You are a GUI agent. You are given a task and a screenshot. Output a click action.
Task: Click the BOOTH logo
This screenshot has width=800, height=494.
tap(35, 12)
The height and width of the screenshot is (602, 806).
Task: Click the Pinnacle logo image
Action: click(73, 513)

____

Work required:
Go through the material and write each line out again exactly.

Output of the task:
You are a GUI agent. You are given a task and a screenshot. Output a click action.
Task: Click the BOOTH logo
This screenshot has width=800, height=494.
tap(35, 12)
The height and width of the screenshot is (602, 806).
Task: Click the Pinnacle logo image
Action: click(73, 513)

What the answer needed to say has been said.